• _ACTIVITY_:
A verbatim copy is needed of the lines below from the one containing "Click the 456 reviews count link" up to and including the one containing "The width and", excluding pictures.

Data records:
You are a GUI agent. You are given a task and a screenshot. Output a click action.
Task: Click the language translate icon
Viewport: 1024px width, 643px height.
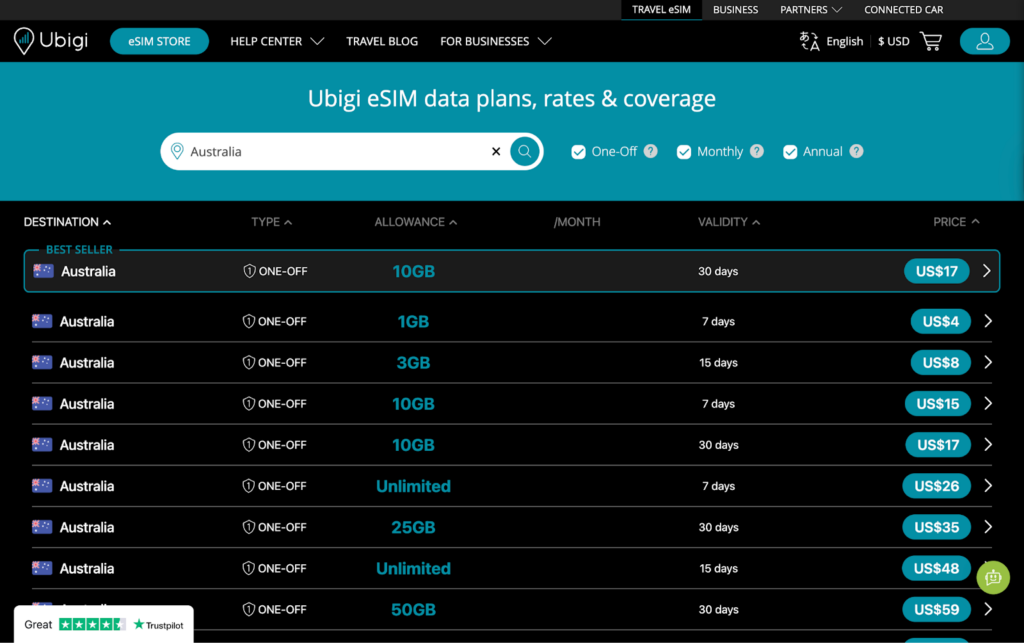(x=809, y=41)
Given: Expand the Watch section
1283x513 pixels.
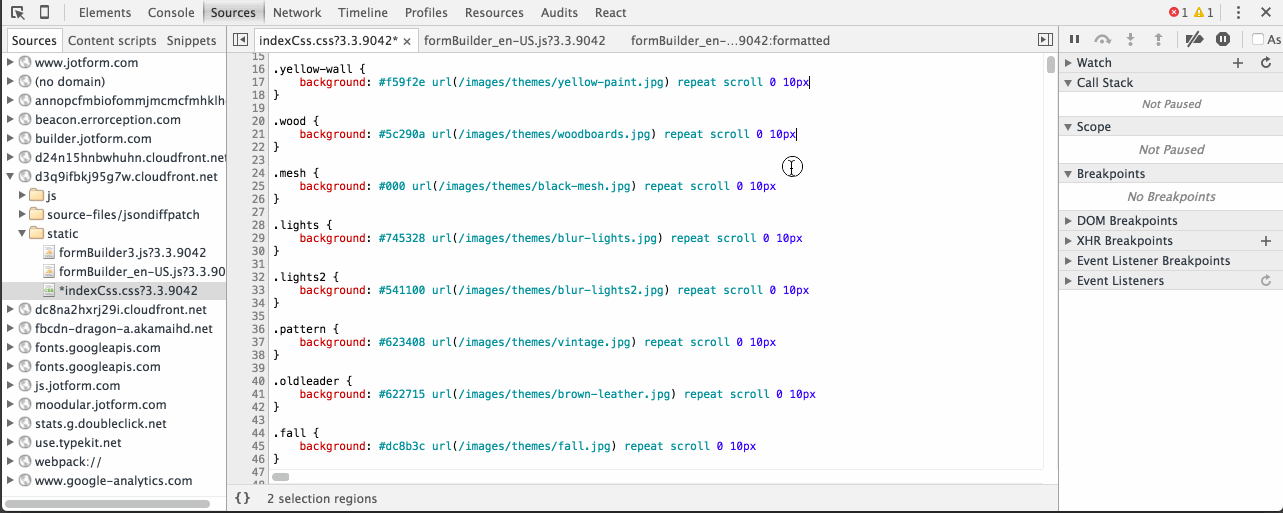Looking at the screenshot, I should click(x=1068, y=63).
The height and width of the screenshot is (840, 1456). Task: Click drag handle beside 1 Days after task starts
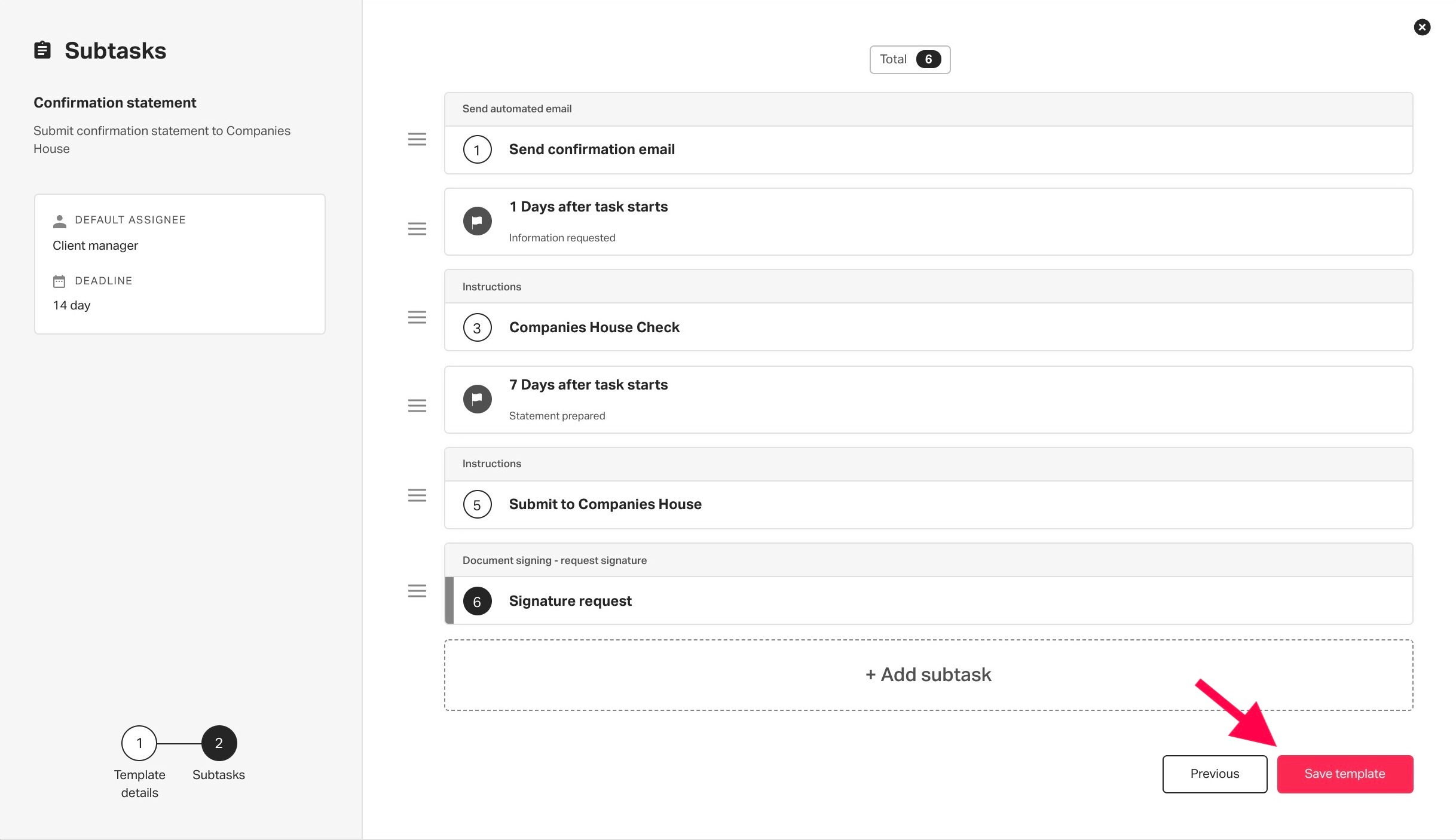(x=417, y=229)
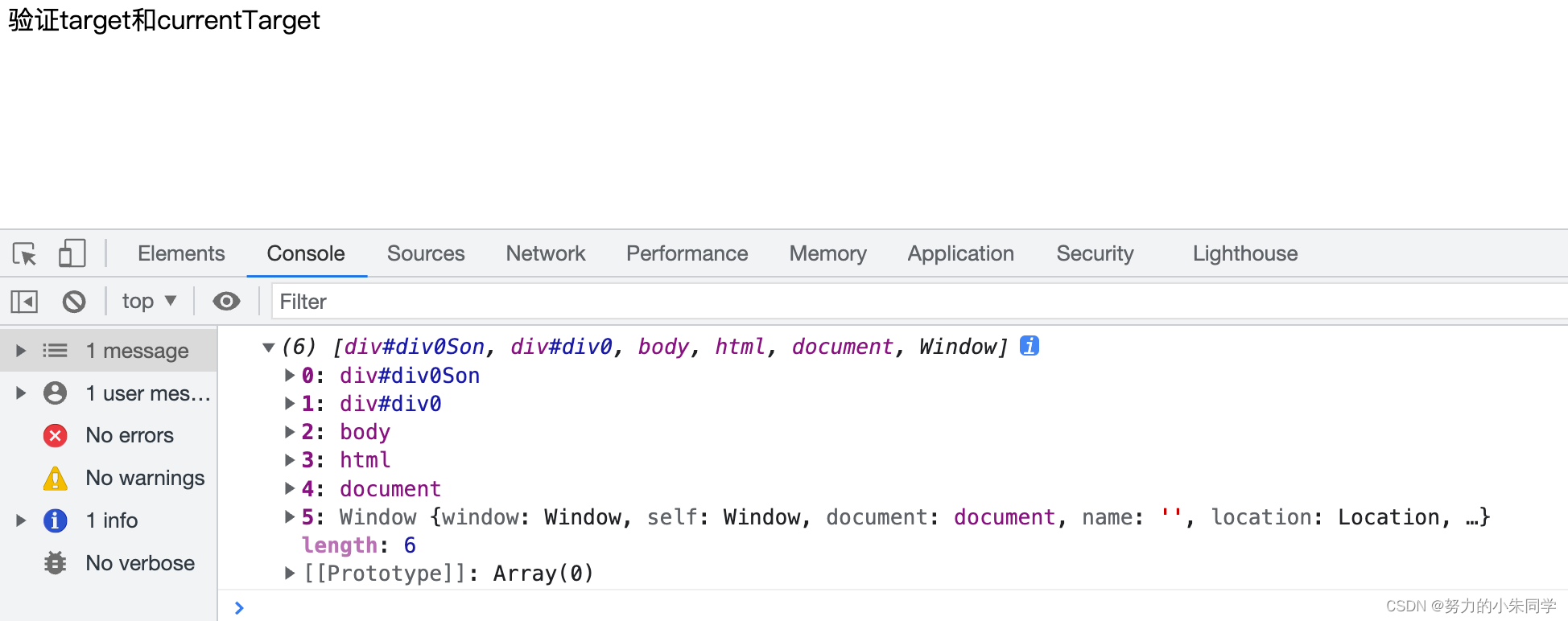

...

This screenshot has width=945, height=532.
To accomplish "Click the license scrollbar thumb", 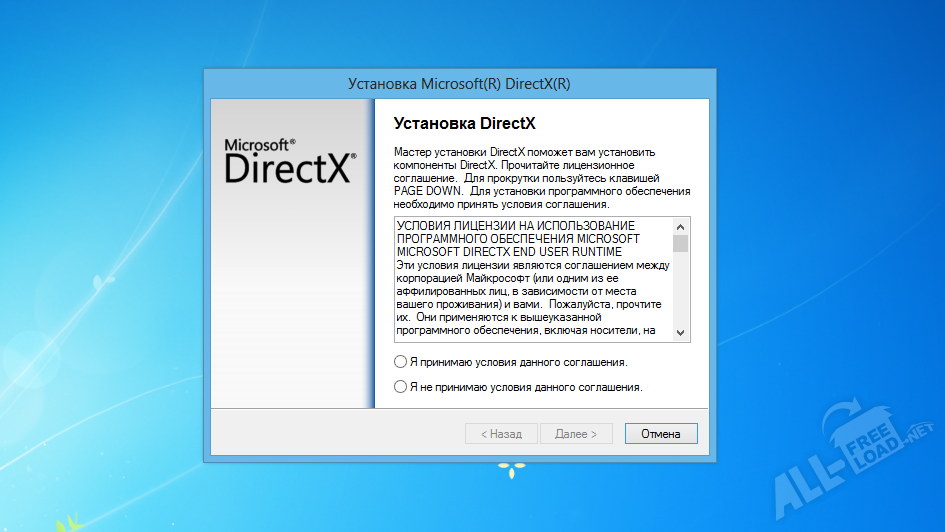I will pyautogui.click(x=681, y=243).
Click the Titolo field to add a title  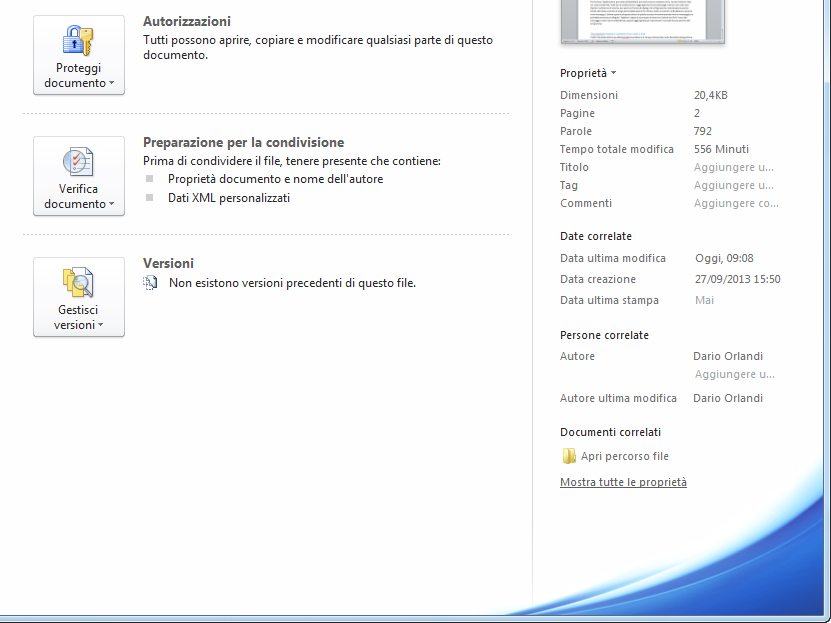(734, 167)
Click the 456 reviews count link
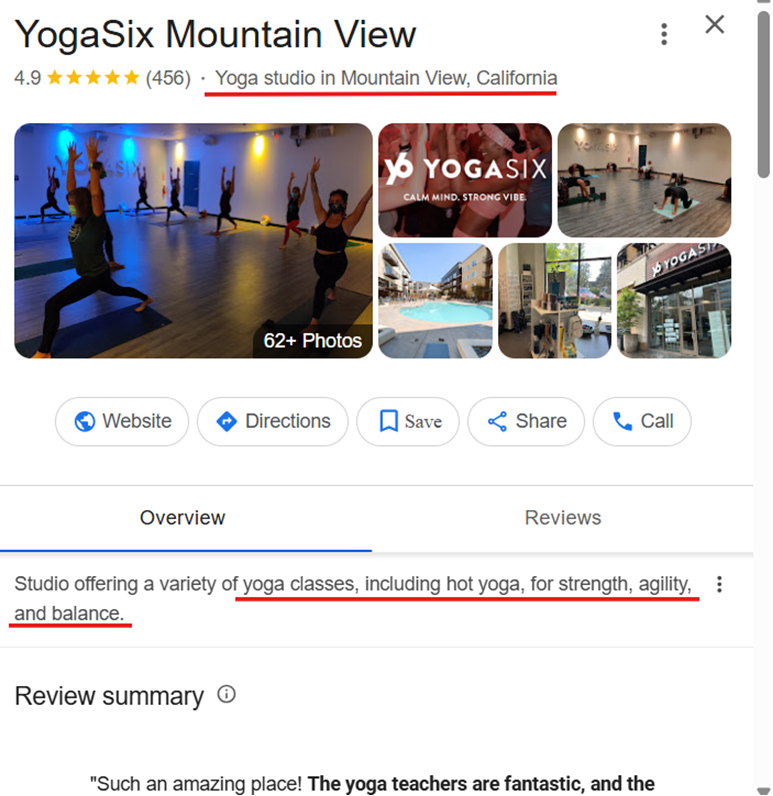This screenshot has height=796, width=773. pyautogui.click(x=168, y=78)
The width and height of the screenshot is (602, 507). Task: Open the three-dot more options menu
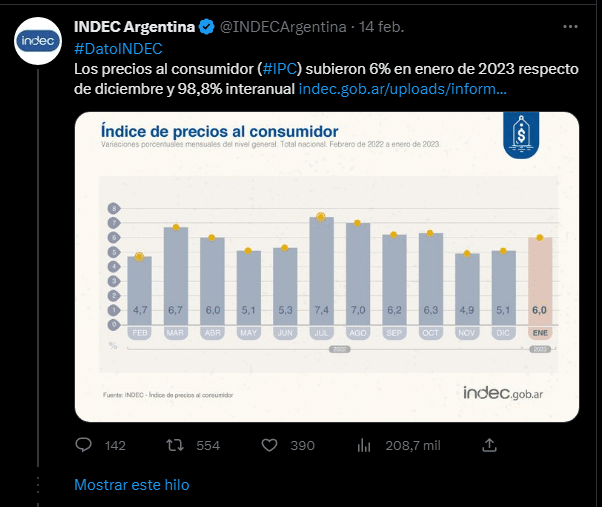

• _ANSWER SECTION_:
Click the 456 reviews count link
This screenshot has height=796, width=773. pyautogui.click(x=168, y=78)
The width and height of the screenshot is (602, 507). Task: Open the three-dot more options menu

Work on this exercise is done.